Hey there, time traveller!
This article was published 23/9/2013 (950 days ago), so information in it may no longer be current.
So Grant Clitsome returned to Winnipeg after a summer spent wake-surfing at his cabin an hour outside of Ottawa, rested and itching for the ice, ready to get started on what will be his fifth season around this league.
That career, already, has flown by so quickly. There are these high-flying kids in camp to remind him of that, defencemen Jacob Trouba and Josh Morrissey: They're good, Clitsome nodded after practice on Monday. They have a lot of composure with the puck, especially since -- and what grizzled grown-up can wrap their mind around this -- they were born in the mid-90s.
'I'm just trying to make sure that I'm not too complacent, and being too happy with it'
"Yeah, I think more than anything it makes me feel old," Clitsome said, with a wry smile. "Looking at their birth years and seeing that there's eight years, nine years difference, it puts things in perspective. And you kind of think back to when you first started, and you realize that much time has already gone by. But it's good to see, I think it brings energy to the roster."
It's a roster that, maybe for the first time in his career, gives Clitsome a little room to breathe. In the off-season, the Jets handed the stocky defender a three-year, $6.2 million contract, the longest he's ever had. There's some security in that, a vote of confidence.
"It's kind of a different feeling for me," Clitsome said. "But it's definitely nice. I'm just trying to make sure that I'm not too complacent, and being too happy with it."
Not that there seems to be much risk of that. There's no doubt Clitsome earned this place: just 18 months ago, despite his decent campaign on a very bad Blue Jackets team, Columbus put him on waivers en route to the AHL. The Jets swooped in to pick him up on that very first trade deadline day, and Clitsome took it as a second chance to make a first impression.

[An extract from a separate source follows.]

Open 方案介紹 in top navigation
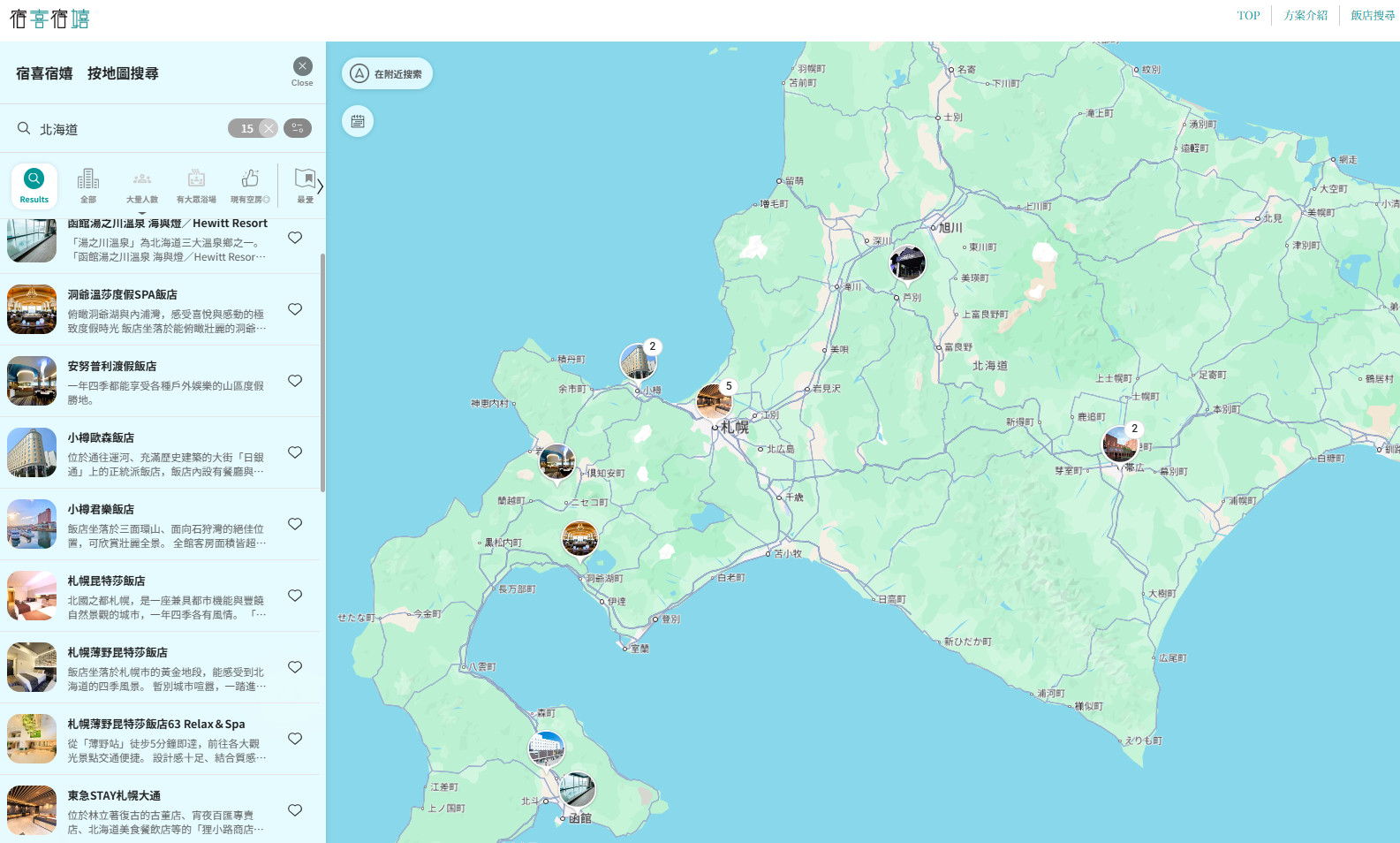 click(1305, 15)
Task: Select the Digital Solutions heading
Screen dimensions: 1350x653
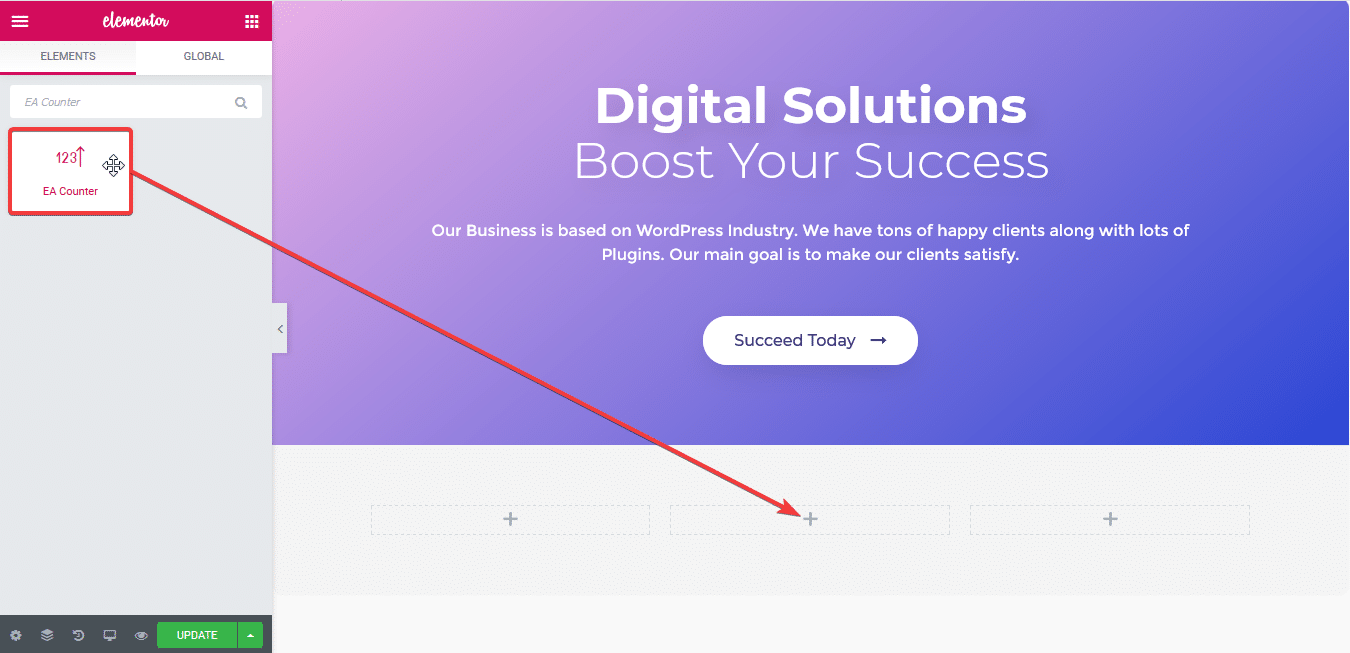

For instance: remember that first game he played here, against Buffalo in March 2012, where he threw a hit, blocked a shot and almost sent a puck past Sabres netminder Ryan Miller in his first six on-ice minutes?
"The guys here were great to me from day one," he said. "When I came here... I'd been pretty much the only change all year, so it was tough to get in. But once I got in, they gave me some opportunity, and I tried to take advantage."
And yet, Clitsome's presence on the back end still feels a little fresh. Thanks to the lockout, he's only played 56 games with the Jets, so when TSN 1290 radio host Rick Ralph still jokingly calls him "New Guy" it's easier to see why. But even in that short time, even buffeted by a waiver claim and a labour dispute, Clitsome has settled into the Jets' on-ice plans.
See, Clitsome has always been a solid offensive depth guy on the back end, with his big shot and knack for threading pucks through traffic. His defensive game wasn't as reliable, but in Winnipeg he's finding it anew. Last season, he looked quite settled by the training camp eye test, and stats bore that out: as the season progressed, the number of shots directed against the Jets when he was on the ice charted a decidedly improving path.
Maybe it was the fact Clitsome spent much of last season tasked with being the rock for Dustin Byfuglien to leap from. Maybe it's working under Jets defence coach Charlie Huddy, or a little bit of both. He's certainly not the first blue-liner to thrive under Huddy's hand in Winnipeg: the coach is a calming voice, Clitsome said. If some coaches might dump 20 video clips of squicky play on a player, Huddy will take his guys through two, or three.
"He'll just show you so that you can concentrate on just a few things, and try and build on that little by little," Clitsome said. "He does a really good job of not hounding guys, and making sure that he is pointing stuff out."